**Description of the task**
In the entries below, find the line with "La rentrée 2014 (235, 935)" and print exactly every line from there up to and including the line with "Albums Photos (223, 346)", with no other lines.
BEGIN Data under study
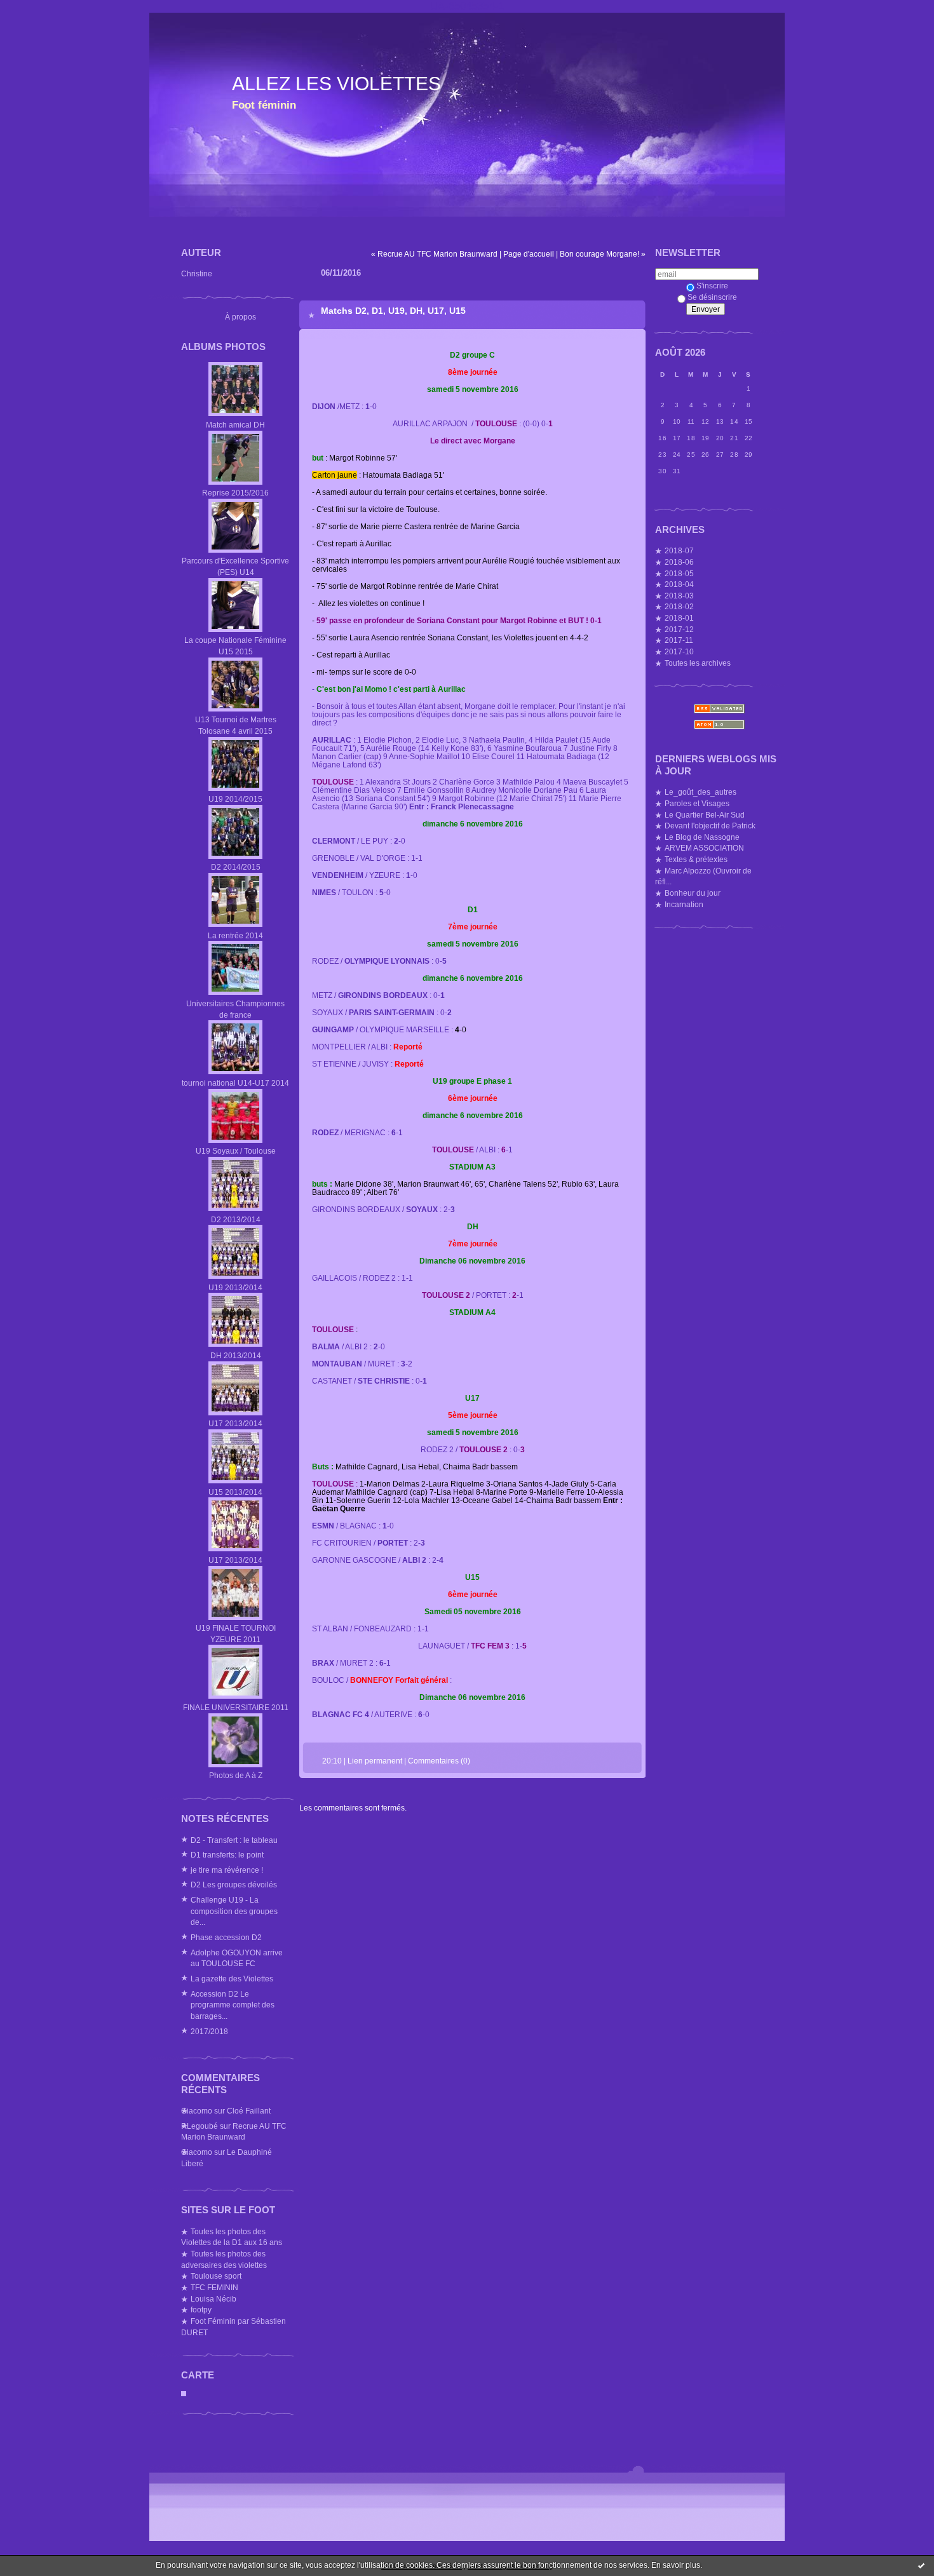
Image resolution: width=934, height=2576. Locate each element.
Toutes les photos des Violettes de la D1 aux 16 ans (231, 2237)
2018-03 (679, 595)
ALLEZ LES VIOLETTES (336, 83)
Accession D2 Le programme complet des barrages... (232, 2005)
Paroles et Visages (697, 803)
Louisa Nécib (213, 2299)
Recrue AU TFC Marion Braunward (234, 2131)
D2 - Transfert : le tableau (234, 1840)
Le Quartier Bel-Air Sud (705, 815)
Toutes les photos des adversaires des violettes (224, 2259)
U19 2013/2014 (235, 1287)
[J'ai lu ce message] (921, 2565)
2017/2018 (209, 2031)
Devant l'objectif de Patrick (710, 825)
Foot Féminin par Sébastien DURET (233, 2327)
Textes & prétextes (696, 859)
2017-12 (679, 629)
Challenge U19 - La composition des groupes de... (234, 1911)
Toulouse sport (216, 2276)
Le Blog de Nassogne (702, 837)
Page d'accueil (528, 254)
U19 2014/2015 (235, 799)
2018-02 (679, 606)
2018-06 (679, 562)
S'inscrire (712, 285)
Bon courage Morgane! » (603, 254)
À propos (240, 317)
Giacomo (196, 2111)
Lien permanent (375, 1761)
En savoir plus (675, 2565)
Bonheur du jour (693, 893)
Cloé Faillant (249, 2111)
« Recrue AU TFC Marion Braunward (434, 254)
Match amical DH (235, 425)
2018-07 (679, 550)
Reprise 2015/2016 (235, 493)
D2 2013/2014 (236, 1219)
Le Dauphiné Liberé (226, 2158)
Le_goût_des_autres (700, 792)
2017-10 (679, 651)
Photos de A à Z (235, 1775)
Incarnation (684, 904)
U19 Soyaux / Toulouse (236, 1151)
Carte (197, 2375)
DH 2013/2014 (235, 1355)
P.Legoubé (199, 2126)
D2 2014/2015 (236, 867)
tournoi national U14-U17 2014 (235, 1083)
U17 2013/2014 (235, 1423)
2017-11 (679, 640)
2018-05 (679, 573)
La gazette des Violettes (232, 1978)
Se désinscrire (712, 297)
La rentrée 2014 (235, 935)
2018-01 (679, 618)
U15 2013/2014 (235, 1492)
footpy (201, 2309)
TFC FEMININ (214, 2287)
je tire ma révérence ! (227, 1870)
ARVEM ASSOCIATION (704, 848)
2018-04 (679, 584)
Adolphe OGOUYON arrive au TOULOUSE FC (237, 1958)
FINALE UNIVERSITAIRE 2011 (235, 1707)
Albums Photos (223, 346)
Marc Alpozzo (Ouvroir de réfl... (703, 876)
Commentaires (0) (439, 1761)
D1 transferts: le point (227, 1855)
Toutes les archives (698, 663)
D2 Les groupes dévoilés (234, 1884)
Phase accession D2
END Data under study
**Reply to the task**
La rentrée 2014 (235, 935)
2018-01 (679, 618)
U15 2013/2014 (235, 1492)
footpy (201, 2309)
TFC FEMININ (214, 2287)
je tire ma révérence ! (227, 1870)
ARVEM ASSOCIATION (704, 848)
2018-04 (679, 584)
Adolphe OGOUYON arrive au TOULOUSE FC (237, 1958)
FINALE UNIVERSITAIRE 2011 (235, 1707)
Albums Photos (223, 346)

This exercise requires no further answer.